La señora Concha por su parte
se aplicaba a la contabilidad del negocio, pues de eso sabía largo.
—Mira, Julián, tú de
herramientas bien, pero de matemáticas lo que se dice de matemáticas, pues no.
—Es que a mí las cuentas…
—¿Pero qué va a ser de ti
cuando yo me muera? —le decía soltando un sonoro y prolongado suspiro.
Por las tardes, cuando el
tiempo lo permitía, salían de paseo por la calle Mayor. Ella siempre muy
peripuesta, con la cabeza manifiestamente elevada, que solo inclinaba para
saludar, y dándose fuerte golpes en el pecho con un abanico granate grabado con
dibujos chinos.

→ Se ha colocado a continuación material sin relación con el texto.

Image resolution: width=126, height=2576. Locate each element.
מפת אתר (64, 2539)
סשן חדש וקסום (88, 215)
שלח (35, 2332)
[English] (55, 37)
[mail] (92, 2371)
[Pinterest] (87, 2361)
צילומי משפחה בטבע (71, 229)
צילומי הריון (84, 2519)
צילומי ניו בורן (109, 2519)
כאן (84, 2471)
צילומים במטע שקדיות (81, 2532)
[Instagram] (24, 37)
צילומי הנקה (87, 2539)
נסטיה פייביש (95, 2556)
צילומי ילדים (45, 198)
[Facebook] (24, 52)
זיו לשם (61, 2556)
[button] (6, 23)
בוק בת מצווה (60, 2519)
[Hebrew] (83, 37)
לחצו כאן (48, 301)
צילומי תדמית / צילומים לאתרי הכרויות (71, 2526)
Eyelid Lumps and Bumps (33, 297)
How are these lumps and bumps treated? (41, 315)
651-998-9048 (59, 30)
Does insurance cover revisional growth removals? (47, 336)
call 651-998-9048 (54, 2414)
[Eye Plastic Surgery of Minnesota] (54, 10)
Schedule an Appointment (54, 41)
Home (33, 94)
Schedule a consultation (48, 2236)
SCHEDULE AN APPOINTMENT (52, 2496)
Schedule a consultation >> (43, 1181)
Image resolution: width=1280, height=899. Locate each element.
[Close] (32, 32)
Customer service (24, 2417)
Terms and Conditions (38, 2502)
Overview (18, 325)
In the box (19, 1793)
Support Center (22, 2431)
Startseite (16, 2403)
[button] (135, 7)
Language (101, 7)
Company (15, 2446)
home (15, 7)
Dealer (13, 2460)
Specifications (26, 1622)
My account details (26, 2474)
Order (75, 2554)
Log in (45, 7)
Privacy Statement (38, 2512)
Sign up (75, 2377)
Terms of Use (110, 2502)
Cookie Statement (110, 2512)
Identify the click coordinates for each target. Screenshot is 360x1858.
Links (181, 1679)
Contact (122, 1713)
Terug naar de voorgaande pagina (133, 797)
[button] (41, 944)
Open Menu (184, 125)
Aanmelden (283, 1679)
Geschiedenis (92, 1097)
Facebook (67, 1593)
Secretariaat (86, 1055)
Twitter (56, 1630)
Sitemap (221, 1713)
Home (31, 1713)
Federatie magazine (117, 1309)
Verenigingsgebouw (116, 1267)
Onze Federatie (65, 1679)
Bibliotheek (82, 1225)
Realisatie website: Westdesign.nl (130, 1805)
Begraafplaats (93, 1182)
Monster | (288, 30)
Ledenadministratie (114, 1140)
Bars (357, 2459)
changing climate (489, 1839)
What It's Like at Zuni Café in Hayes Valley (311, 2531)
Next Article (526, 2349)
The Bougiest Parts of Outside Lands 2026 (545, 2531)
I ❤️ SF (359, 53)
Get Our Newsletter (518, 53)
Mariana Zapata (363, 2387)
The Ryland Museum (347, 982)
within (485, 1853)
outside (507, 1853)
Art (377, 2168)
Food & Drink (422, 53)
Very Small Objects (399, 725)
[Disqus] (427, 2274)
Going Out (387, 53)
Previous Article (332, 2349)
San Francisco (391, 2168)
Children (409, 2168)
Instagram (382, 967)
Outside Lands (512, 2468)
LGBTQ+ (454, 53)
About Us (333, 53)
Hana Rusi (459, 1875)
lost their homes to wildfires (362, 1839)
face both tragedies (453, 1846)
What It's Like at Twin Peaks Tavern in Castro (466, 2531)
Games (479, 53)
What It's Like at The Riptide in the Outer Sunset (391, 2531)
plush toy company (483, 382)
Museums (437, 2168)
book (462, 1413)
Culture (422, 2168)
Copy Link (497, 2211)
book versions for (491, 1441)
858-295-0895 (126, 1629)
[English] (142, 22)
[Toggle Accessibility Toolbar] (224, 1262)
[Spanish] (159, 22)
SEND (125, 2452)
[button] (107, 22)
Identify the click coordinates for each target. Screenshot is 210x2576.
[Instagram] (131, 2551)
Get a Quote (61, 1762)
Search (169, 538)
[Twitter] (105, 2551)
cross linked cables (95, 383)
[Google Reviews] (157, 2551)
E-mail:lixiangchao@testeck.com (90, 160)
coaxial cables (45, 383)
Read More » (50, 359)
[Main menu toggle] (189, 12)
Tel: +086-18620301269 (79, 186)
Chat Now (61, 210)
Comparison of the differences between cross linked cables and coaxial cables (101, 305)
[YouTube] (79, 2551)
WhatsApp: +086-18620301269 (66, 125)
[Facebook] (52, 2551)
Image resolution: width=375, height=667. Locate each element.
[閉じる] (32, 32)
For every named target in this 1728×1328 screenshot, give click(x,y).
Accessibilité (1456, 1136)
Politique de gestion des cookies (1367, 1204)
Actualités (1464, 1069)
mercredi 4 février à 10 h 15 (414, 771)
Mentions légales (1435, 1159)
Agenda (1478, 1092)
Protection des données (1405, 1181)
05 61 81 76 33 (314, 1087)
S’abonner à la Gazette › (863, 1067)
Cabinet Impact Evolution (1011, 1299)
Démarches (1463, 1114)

Unos metros detrás le seguía Julián arrastrando los pies con
pasitos cortos, siempre cargado con algún que otro paquete, calle Mayor arriba
y abajo, a veces se sentaban en la terraza del Café de Labradores y allí
tomaban té con pastas, pues a ella le parecía muy fino y de saber estar.
—Mira, Julián, desengáñate,
donde esté un té al limón acompañado de unas pastas secas, que se quiten esas
tontunas del vermut con aceitunas —decía la señora Concha mientras se limpiaba
con el pico la servilleta la esquina del labio.
Dicen las malas lenguas que
andado el tiempo, la señora Concha empezó a pegarle voces y hasta algún que
otro pescozón que Julián aguantaba estoicamente, pero eso no se sabe de cierto.
Y así pasaron los últimos quince años.
Un día la señora Concha se
quedó en la cama, lo justificó con un ligero dolor de cabeza pero anduvo allí
metida casi una semana. Julián, por su parte, ante aquella situación, trataba
de satisfacerle con esmero, le llevaba la comida, le mullía la almohada y, a
veces, jugaban al parchís.
—Seis y tiro otra vez. ¡Ay!,
Julián, ¿qué va ser de ti si yo me muero?
—Pero, era un cinco, Concha.
—Calla, si es que no sirves
para nada. ¡Ay!, Julián, ¿qué va a ser de ti si yo me voy?
Nadie lo esperaba. Pero lo
cierto es que al séptimo día murió. La agonía fue vista y no vista, poco antes
de cenar, la señora Concha tosió dos veces, hizo un amago de levantarse,
inclinó la cabeza sobre el pecho y en un instante quedó tersa y fría como una
llave.
A la hora del sepelio, fueron
muchos los conocidos y amigos que acudieron a la casa de la muerta; de
parientes, pocos, que de eso la señora Concha andaba escasa. Un primo lejano
que vino de La Coruña, su marido Julián y su suegra la Juliana, pero esta no
cuenta, que ya andaba mayor y no estaba para trotes. Más tarde, camino del
cementerio, en la comitiva acompañante solo se oía un murmullo:
—¿Y qué va a ser de este
hombre ahora? ¡Siempre detrás de ella y ahora solo!
Pues fue, que después de la
muerte de la señora Concha, Julián anduvo silente más de veinte días, pero
pronto se acostumbró a la nueva vida, ahora ya no iba a la ferretería, que se
levantaba con el sol bien trepado al cielo, comenzó a fumar, se compró un traje gris marengo, una gorra de pana marrón estilo inglés y se aplicó a pasear la calle Mayor, acera arriba y acera abajo.
—Pero, hombre, Julián —le decían—, ¡parece que te has echado al monte!
Julián solía responder poniendo un gesto algo picarón:
—Pues, sí, ¡ya ve usted! Yo
no sé lo que me pasó, pero morir mi difunta y echar a andar fue todo uno, ¿qué
quiere usted?, y aquí me tiene, ¡de paseante!
—Ya lo veo, ya.
Pero pronto dejó los
paseos y la gente murmuraba que se le podía ver a diario sentado en algún
velador de la terraza del Café de Labradores disfrutando un vasito de vermut
acompañado de unas olivas preñadas de anchoa.
—Mire, usted, no me traiga
olivas, no, señor, que hoy es domingo, y hay que celebrarlo; haga el favor de
ponerme una ración de gambas.
Sentado en aquel velador,
dejaba pasar la vida y la gente al verle allí sentado solía murmurar:
—Pobrecillo, mírale, ¿y qué
va a hacer ahora con su vida?
Pero claro, ellos no sabían
que él no pensaba hacer nada, que ahora la vida para Julián era otra cosa.